[Pixel coordinate grounding data]
· · · · · · ·

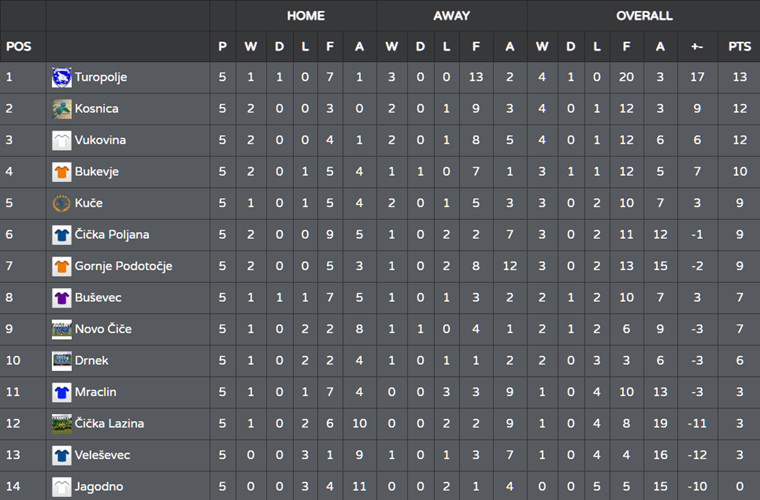The height and width of the screenshot is (500, 760).
Task: Click Mraclin's blue jersey icon
Action: pos(62,392)
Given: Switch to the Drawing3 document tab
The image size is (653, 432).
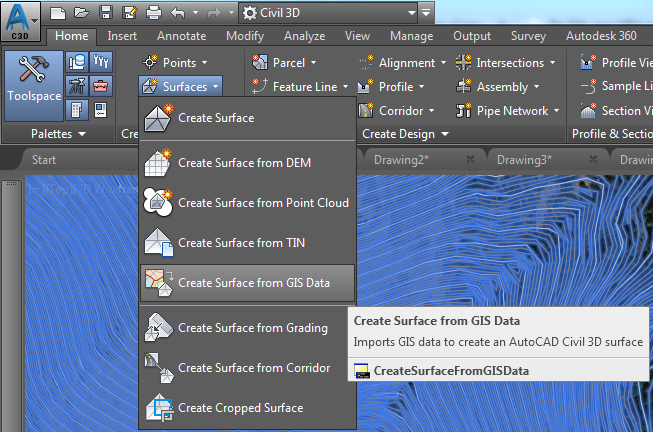Looking at the screenshot, I should [524, 159].
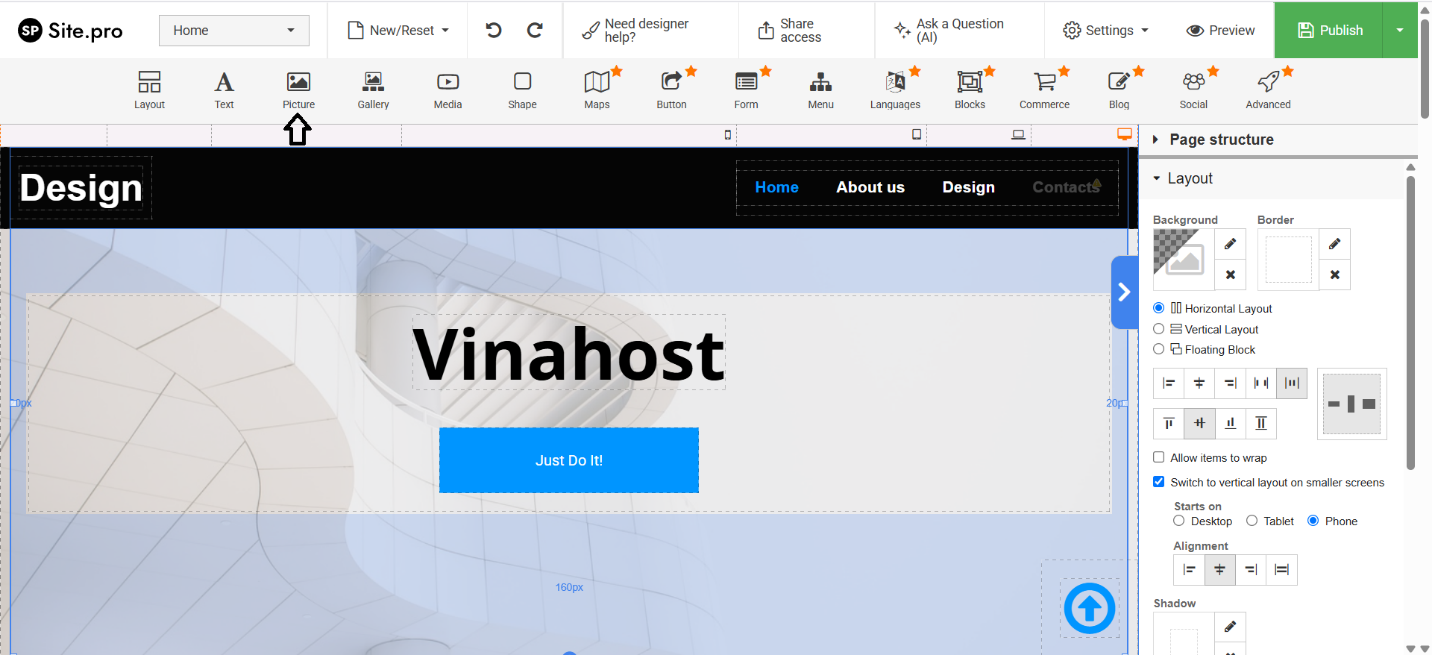This screenshot has width=1432, height=655.
Task: Edit background with pencil icon
Action: 1230,244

· · · · · · ·

- [Directions] For this exercise, reproduce the data above exactly from the line containing "Given: Switch to the Drawing3 document tab" through its final line, both ends included, with no pictures in the copy.

- [Reply to the exercise]
Given: Switch to the Drawing3 document tab
The image size is (653, 432).
Looking at the screenshot, I should [524, 159].
This screenshot has width=1432, height=655.
Task: Edit background with pencil icon
Action: 1230,244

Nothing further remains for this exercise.